Pois noticiava Helena Matos, que entre a amálgama de factos vindos a lume durante o julgamento do caso Moderna, pouca ou nenhuma atenção mereceram dos media os seguintes, que transcrevo: "... algumas das declarações feitas no Tribunal de Monsanto devem ser tidas em conta quando se debater o ensino superior privado. Por exemplo, alguém imaginou que tivesse simplesmente o nono ano de escolaridade o responsável daquela universidade pelos estágios dos recém-licenciados e pelo desenvolvimento de novas licenciaturas, nomeadamente em pilotagem?! Mas foi isso exactamente que se ficou a saber graças às declarações de Paulo Nuno Machado, o jovem que mal saiu da escola C+S se tornou director administrativo e financeiro dum pólo da dita universidade e, em seguida, encetou uma auspiciosa carreira académica". A jornalista conta ainda como uma outra filha do cooperante Vieira Machado, recém formada em Direito, leccionava na Moderna sete cadeiras da referida licenciatura; referindo-se ainda à presunção, tida como "natural", de que os filhos dos cooperantes deveriam muito naturalmente ser convidados para leccionar.

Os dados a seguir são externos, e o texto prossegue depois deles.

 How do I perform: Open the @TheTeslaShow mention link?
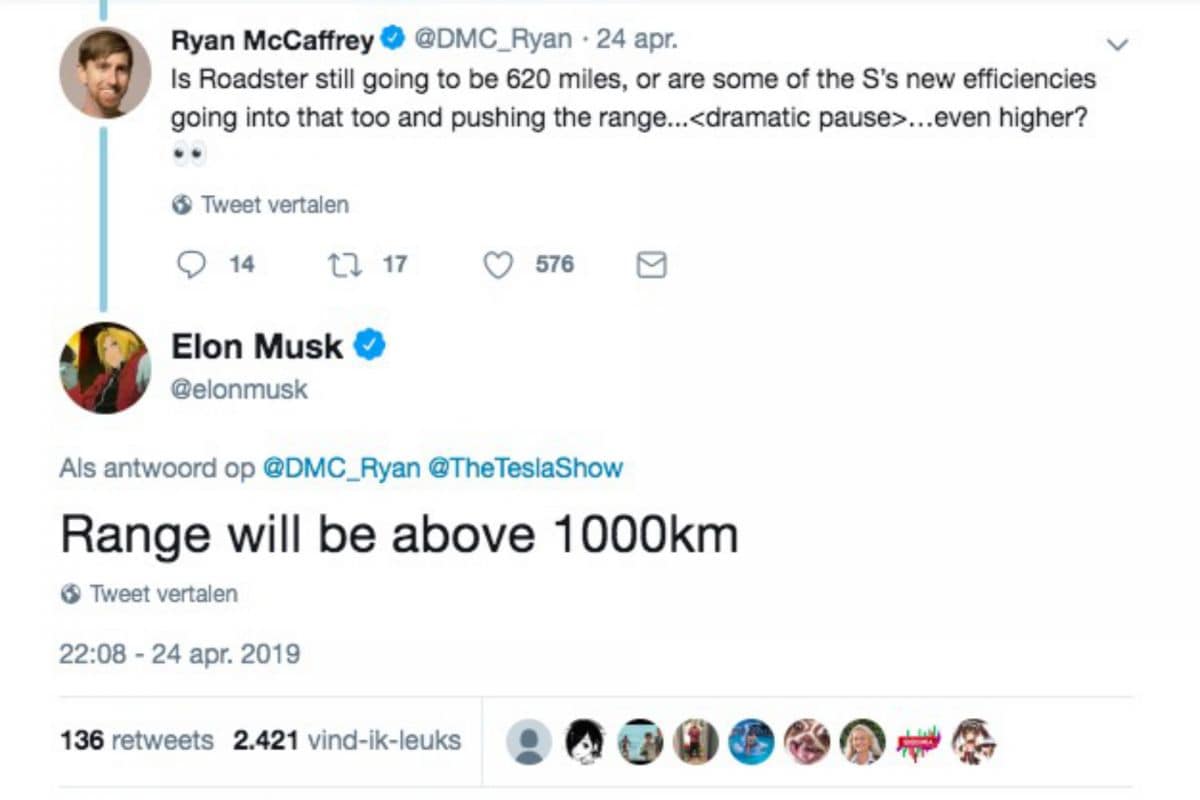coord(525,468)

Não assisti às audiências, não ouvi narrar tais factos, nem os vi reproduzidos em nenhum outro jornal. Mas numa altura em que o Ensino Superior Público está debaixo de fogo, em que se amontoam sinais preocupantes, como a defesa, nos media, da nomeação dos reitores das universidades públicas pelo Governo; e ainda a sofrer a pressão do Superior Privado, que agora se debate com falta de alunos, e reclama por isso mercado, cheque-ensino, e em suma, clientes; é urgente reflectir no País que temos, na dimensão e perversões do seu "mercado", e nas consequências que uma viragem desse tipo poderá ter para o País. Porque não haja ilusões. Se a universidade portuguesa for atacada ou diminuída isso nenhuma consequência trará para as elites. A formação de que precisam, a de qualidade, comprá-la-ão muito simplesmente no estrangeiro.